Ah, such stuff as dreams are made on... The talented scenic artists at the Oberon Ensemble have truly outdone themselves, with production values a Broadway house would be proud of. It is a particularly noteworthy achievement considering the limited space and lighting capacity in the Producers Club.
Shakespeare's mature masterpiece has all the elements of a fairytale: beautiful young lovers, evil usurpers, and an idyllic, unspecified island locale (Shakespeare was supposedly influenced by the real event of a shipwreck off Bermuda). A young girl and her father are reading The Tempest as a bedtime story. No sooner does the girl drop off to sleep then the play's shipwrecked denizens materialize in her bedroom. Her father, garbed in a purple, feathered cape, assumes the role of Prospero.
It wasn't all glitz and glimmer either. Director Emily Tetzlaff assembled a cast of attractive, engaging players, who with a few exceptions were very much at home with Shakespeare's text.
Gordon Stanley was a youthful, handsome, physically powerful Prospero, effortlessly moving from the role of magician to that of a loving father. Lily Burd made an auspicious New York debut as the young daughter, in a focused, economic performance. She held her own in her scenes with Stanley, and showed herself to be a fine dancer-with an excellent grasp of Shakespearean language in a second role as the goddess Iris. Laurelle Rethke was a fiery, sensual Ariel, whose exquisite movement was truly ethereal. Her haunting mezzo singing voice was a joy, but her performance was compromised by a surprisingly nasal speaking voice. Nyle Lynn Caisley was a lovely, spirited Miranda, but seemed a bit uncomfortable with the language. Likewise, the very appealling David L. Townsend as Ferdinand stumbled with the text as well.
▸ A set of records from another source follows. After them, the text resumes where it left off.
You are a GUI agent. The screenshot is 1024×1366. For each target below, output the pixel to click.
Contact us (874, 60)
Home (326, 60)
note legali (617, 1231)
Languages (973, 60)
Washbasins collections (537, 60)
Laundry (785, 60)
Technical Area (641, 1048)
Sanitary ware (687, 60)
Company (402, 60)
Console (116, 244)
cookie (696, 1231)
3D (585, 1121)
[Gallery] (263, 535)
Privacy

Brad Fryman as Alonso, King of Naples, was an extremely likable, noble presence. Matt Shale turned in a brilliantly disturbing portrait of the evil Antonio. His portrayal was enhanced by some wonderful violin playing. Roland Johnson was delightfully loquacious as the philosophy-spouting Gonzalo, and David Willis was a compelling, handsome Sebastian.
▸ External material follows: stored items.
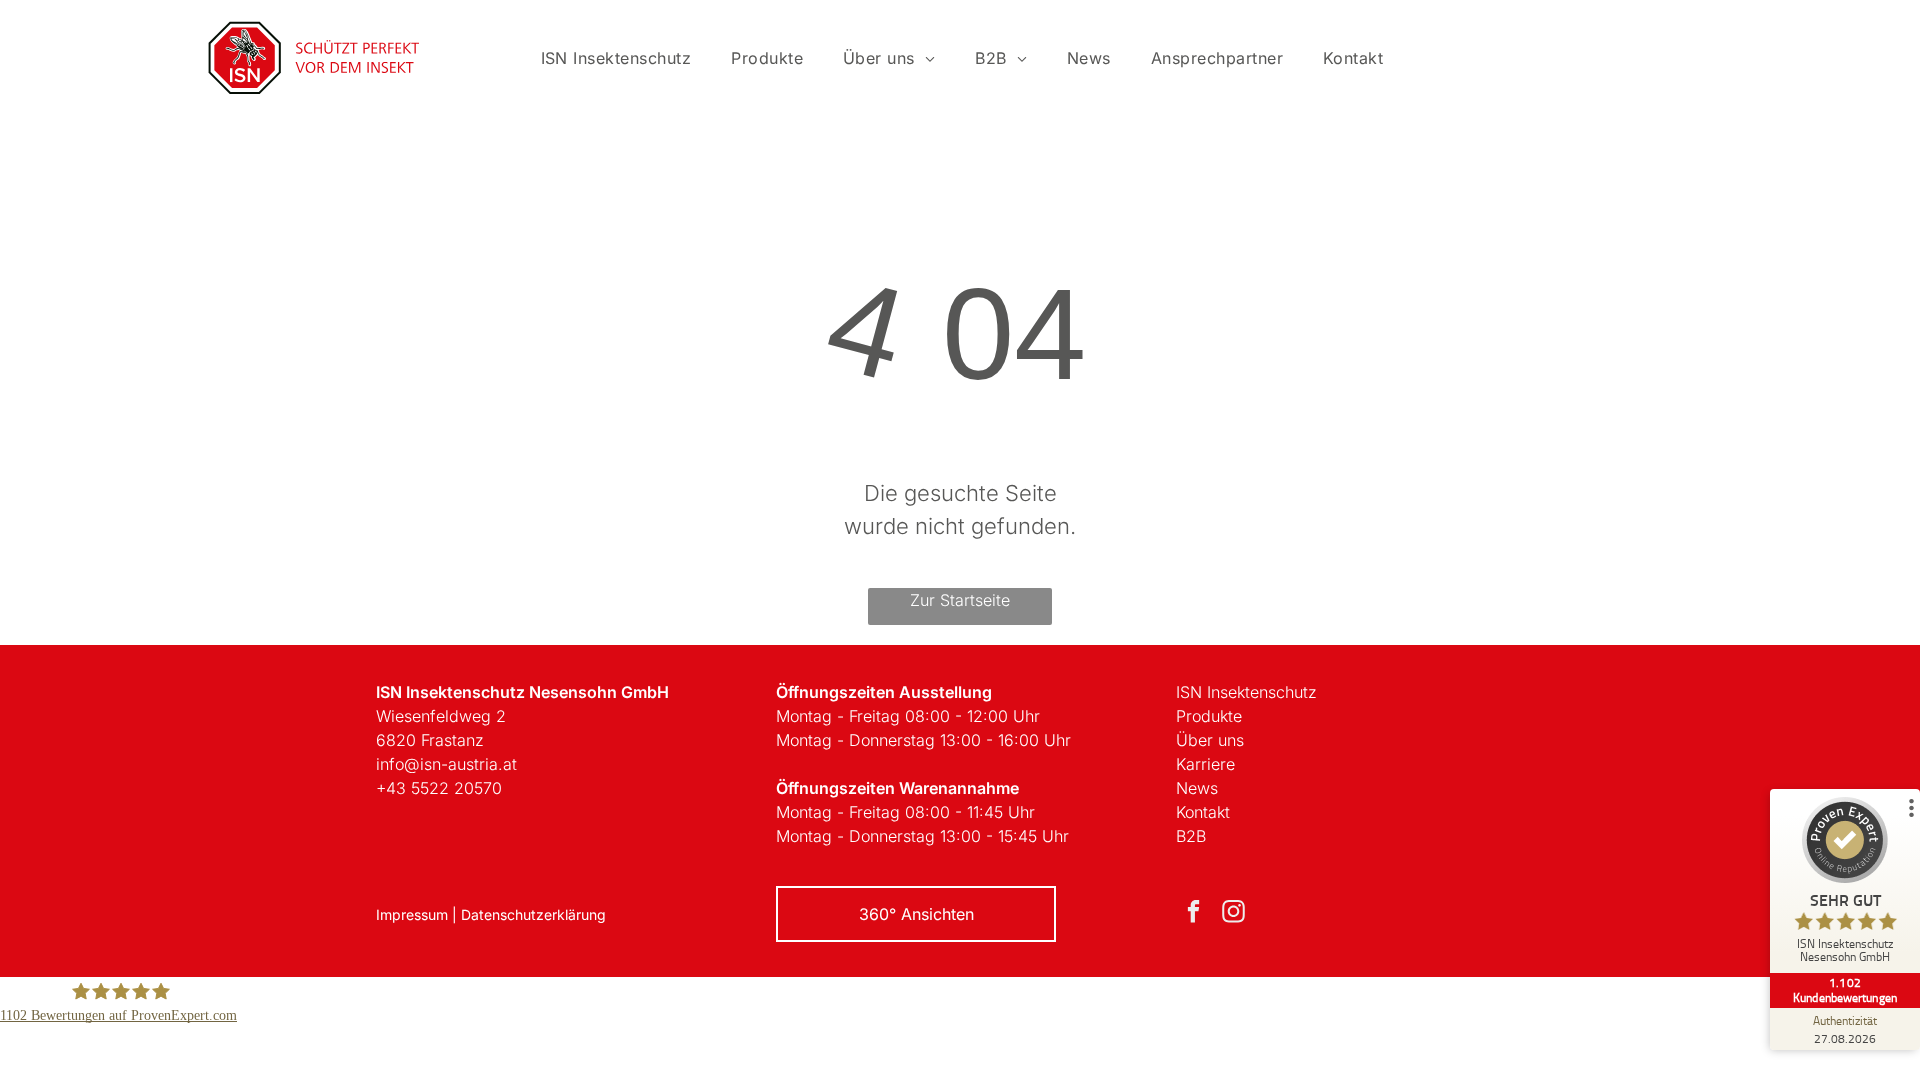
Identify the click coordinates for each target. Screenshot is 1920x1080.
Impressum (412, 914)
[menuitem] (616, 58)
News (1197, 788)
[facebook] (1193, 914)
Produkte (1209, 716)
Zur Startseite (960, 600)
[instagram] (1233, 914)
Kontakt (1203, 812)
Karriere (1205, 764)
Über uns (1210, 740)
William Laney played the deformed Caliban with an earthy simplicity- a creature of nature rather than an evil presence, creating more levels than usually seen with this character. Jennifer R. Terrell as Trincula and Barbara Jones as Stephana contributed some outrageously bawdy moments, and later were very glamorous as Ceres and Juno.
Lighting designer David M. Kronick, set designer Kevin Joseph Roach, and set stylist Carrena Lucas are to be congratulated on their collaborative vision. Ross Merced's diaphanous costumes added even more magic to the evening.